You are viewing a plain text version of this content. The canonical link for it is here.
Posted to solr-user@lucene.apache.org by "Olson, Ron" <RO...@lbpc.com> on 2011/06/27 17:44:25 UTC

Unique document count from index?

Hi all-

I have a problem that I'm not sure how it can be (if it can be) solved in Solr. I am using Solr 3.2 with patch 2524 installed to provide grouping. I need to return the count of unique records that match a particular query.

For an example of what I'm talking about, imagine I have an index of music CD orders, created from a SQL database using the DataImportHandler. It's possible that the person ordered multiple records by the same artist (e.g. order #1234 contains Pink Floyd "Wish You Were", Pink Floyd "Meddle", Pink Floyd "Obscured by Clouds"). One of the fields indexed and stored fields in the document is "Artist". If I do a search for Pink Floyd, using the order above, I'd get three documents, all with the same order number, for each of the Pink Floyd records. What I'd like to find out is how many unique orders have Pink Floyd across the entire index. The index has millions of documents.

I have been trying to see if the result grouping functionality provided by patch 2524 will help, but while it does collapse the query above into one document, the matches field is still the same as without the grouping (which I guess makes sense insofar as it is still reporting the number of documents it found for the query). I have also thought a subquery in my DataImportHandler might work, though I'm not sure how I'd structure it.

Thanks for any guidance on how to solve this problem; I know Solr isn't meant to be a data-mining tool and I'm guessing I'm skating perilously close to using it for that purpose, but anything I can do to take load from the actual database is considered a Good Thing by all concerned.

Ron

DISCLAIMER: This electronic message, including any attachments, files or documents, is intended only for the addressee and may contain CONFIDENTIAL, PROPRIETARY or LEGALLY PRIVILEGED information.  If you are not the intended recipient, you are hereby notified that any use, disclosure, copying or distribution of this message or any of the information included in or with it is  unauthorized and strictly prohibited.  If you have received this message in error, please notify the sender immediately by reply e-mail and permanently delete and destroy this message and its attachments, along with any copies thereof. This message does not create any contractual obligation on behalf of the sender or Law Bulletin Publishing Company.
Thank you.

Re: Unique document count from index?

Posted by Dmitry Kan <dm...@gmail.com>.
can you use facet search?

facet=true&facet.field=order_no&fq=order_no:(1234 OR 5678 OR
...)&fq=artist:Pink Floyd



On Mon, Jun 27, 2011 at 6:44 PM, Olson, Ron <RO...@lbpc.com> wrote:

> Hi all-
>
> I have a problem that I'm not sure how it can be (if it can be) solved in
> Solr. I am using Solr 3.2 with patch 2524 installed to provide grouping.
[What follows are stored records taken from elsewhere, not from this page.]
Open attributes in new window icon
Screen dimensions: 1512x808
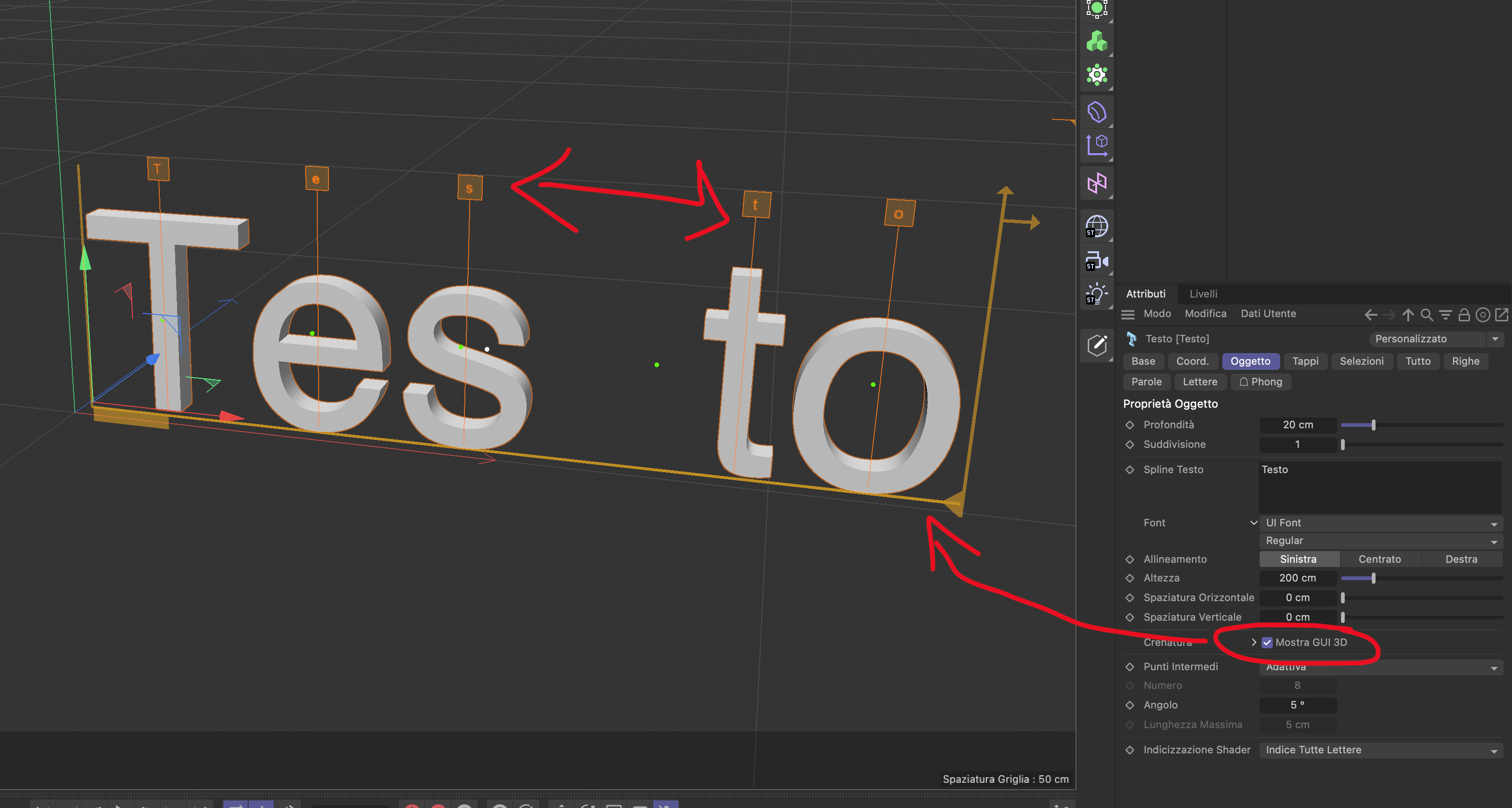click(1501, 314)
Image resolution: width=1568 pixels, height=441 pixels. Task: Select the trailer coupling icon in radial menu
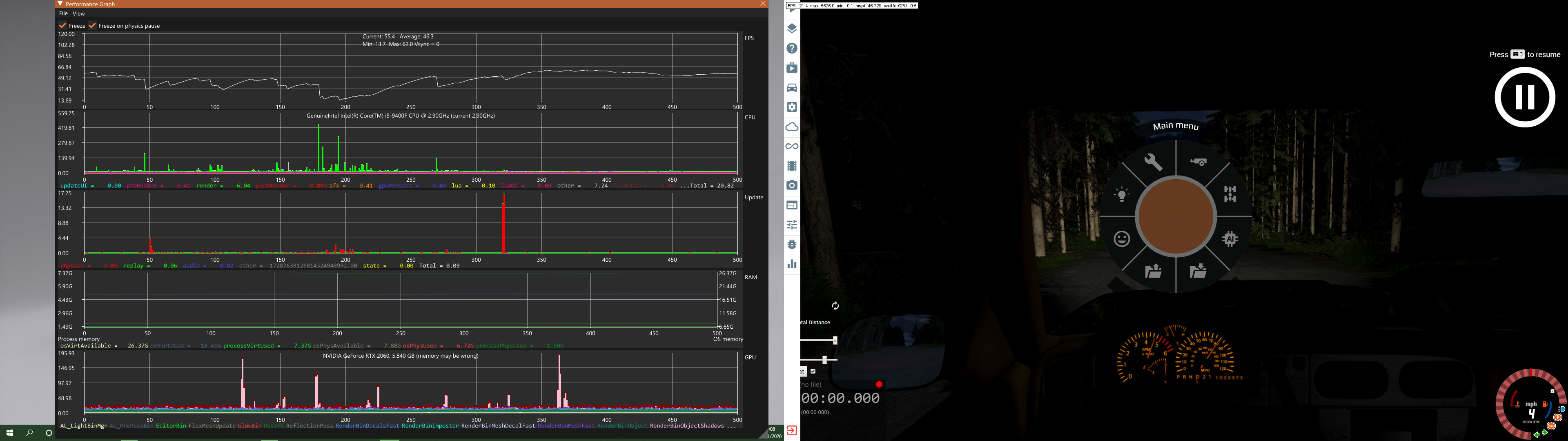pyautogui.click(x=1198, y=162)
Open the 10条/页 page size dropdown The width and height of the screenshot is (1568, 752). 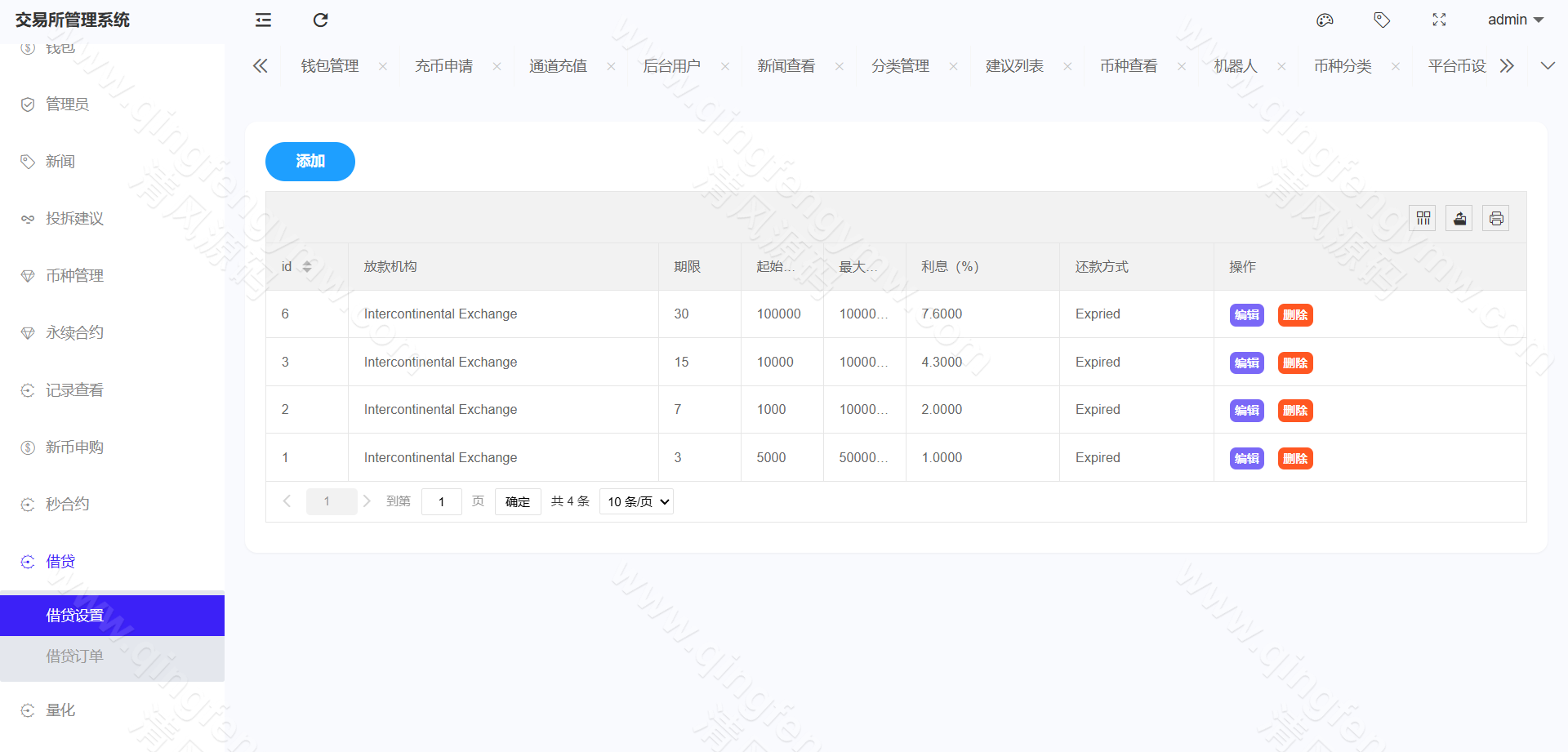(636, 501)
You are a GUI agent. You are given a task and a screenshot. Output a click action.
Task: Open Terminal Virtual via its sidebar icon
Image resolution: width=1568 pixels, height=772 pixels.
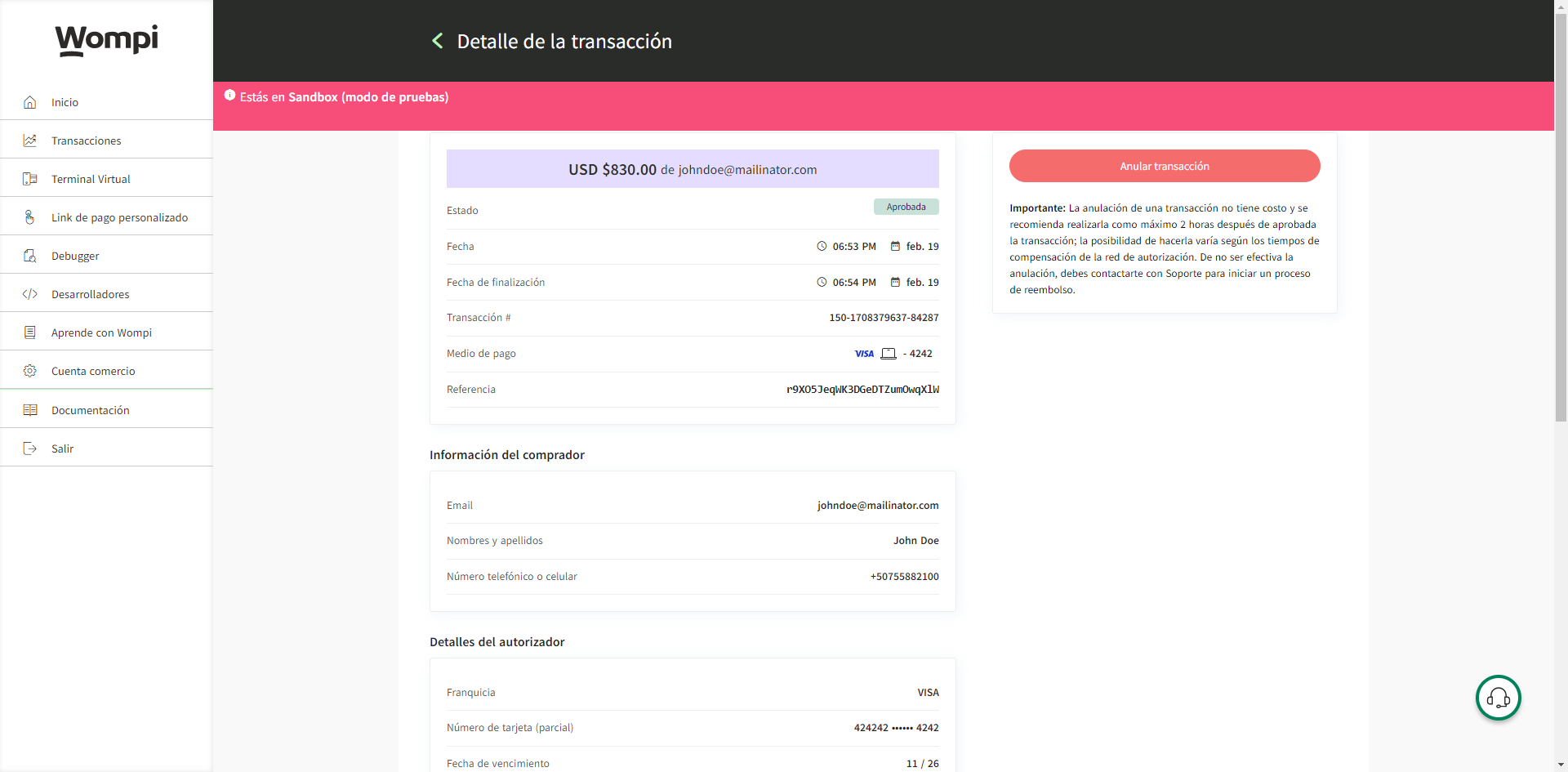[x=30, y=179]
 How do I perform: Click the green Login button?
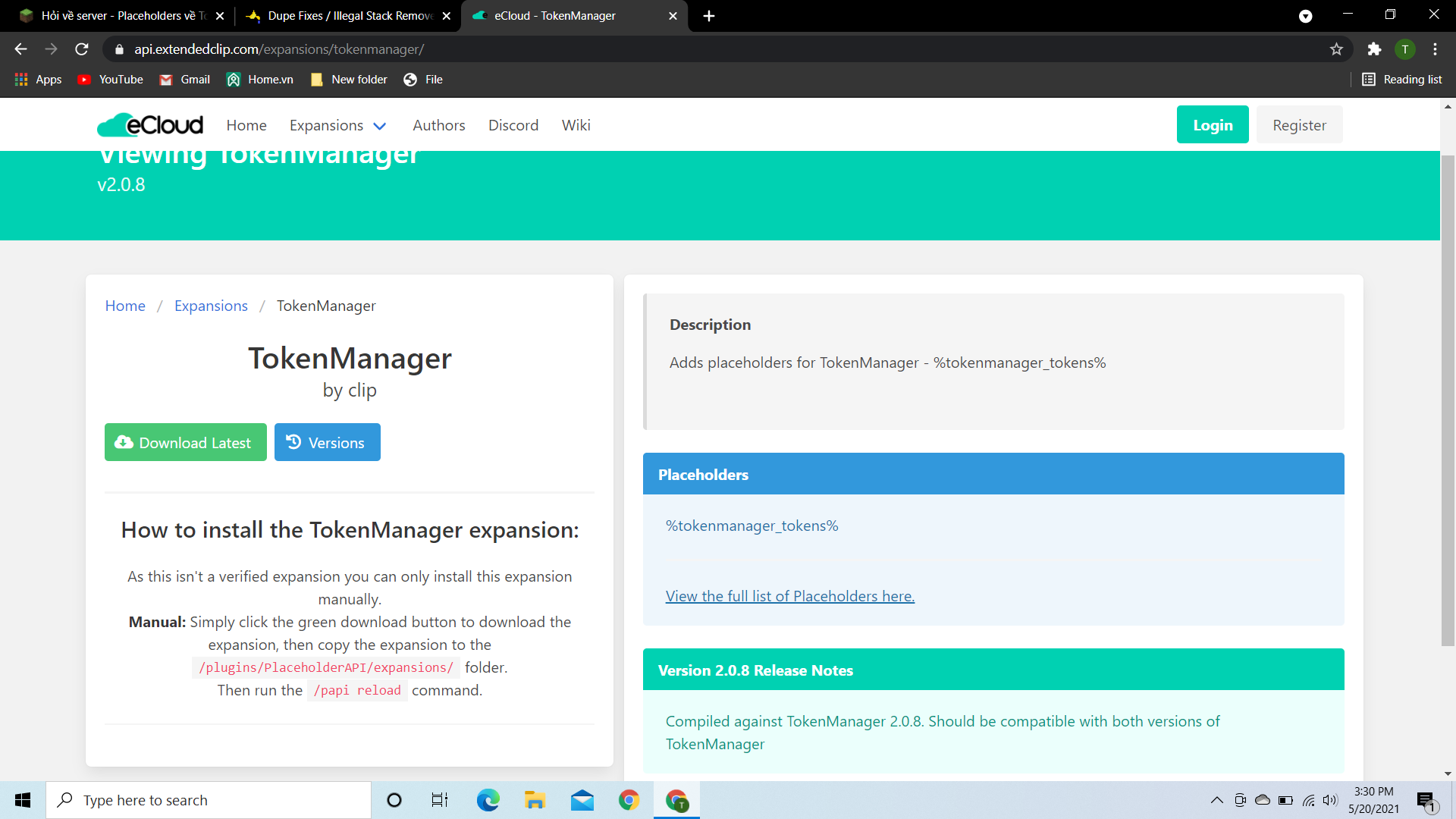coord(1212,125)
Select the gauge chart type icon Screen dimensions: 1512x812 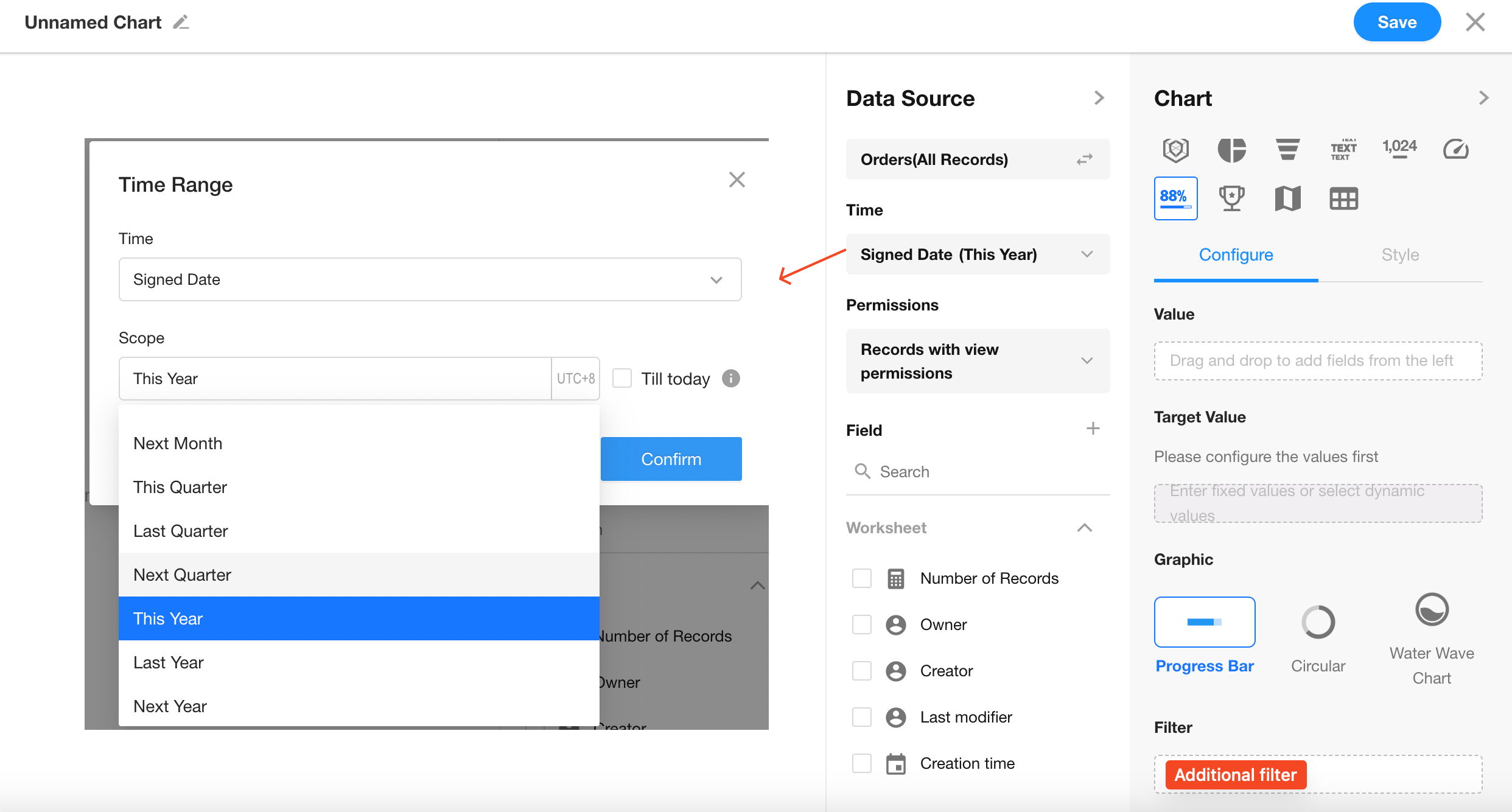point(1455,149)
I
> need to return the count of unique records that match a particular query.
>
> For an example of what I'm talking about, imagine I have an index of music
> CD orders, created from a SQL database using the DataImportHandler. It's
> possible that the person ordered multiple records by the same artist (e.g.
> order #1234 contains Pink Floyd "Wish You Were", Pink Floyd "Meddle", Pink
> Floyd "Obscured by Clouds"). One of the fields indexed and stored fields in
> the document is "Artist". If I do a search for Pink Floyd, using the order
> above, I'd get three documents, all with the same order number, for each of
> the Pink Floyd records. What I'd like to find out is how many unique orders
> have Pink Floyd across the entire index. The index has millions of
> documents.
>
> I have been trying to see if the result grouping functionality provided by
> patch 2524 will help, but while it does collapse the query above into one
> document, the matches field is still the same as without the grouping (which
> I guess makes sense insofar as it is still reporting the number of documents
> it found for the query). I have also thought a subquery in my
> DataImportHandler might work, though I'm not sure how I'd structure it.
>
> Thanks for any guidance on how to solve this problem; I know Solr isn't
> meant to be a data-mining tool and I'm guessing I'm skating perilously close
> to using it for that purpose, but anything I can do to take load from the
> actual database is considered a Good Thing by all concerned.
>
> Ron
>
> DISCLAIMER: This electronic message, including any attachments, files or
> documents, is intended only for the addressee and may contain CONFIDENTIAL,
> PROPRIETARY or LEGALLY PRIVILEGED information.  If you are not the intended
> recipient, you are hereby notified that any use, disclosure, copying or
> distribution of this message or any of the information included in or with
> it is  unauthorized and strictly prohibited.  If you have received this
> message in error, please notify the sender immediately by reply e-mail and
> permanently delete and destroy this message and its attachments, along with
> any copies thereof. This message does not create any contractual obligation
> on behalf of the sender or Law Bulletin Publishing Company.
> Thank you.
>



-- 
Regards,

Dmitry Kan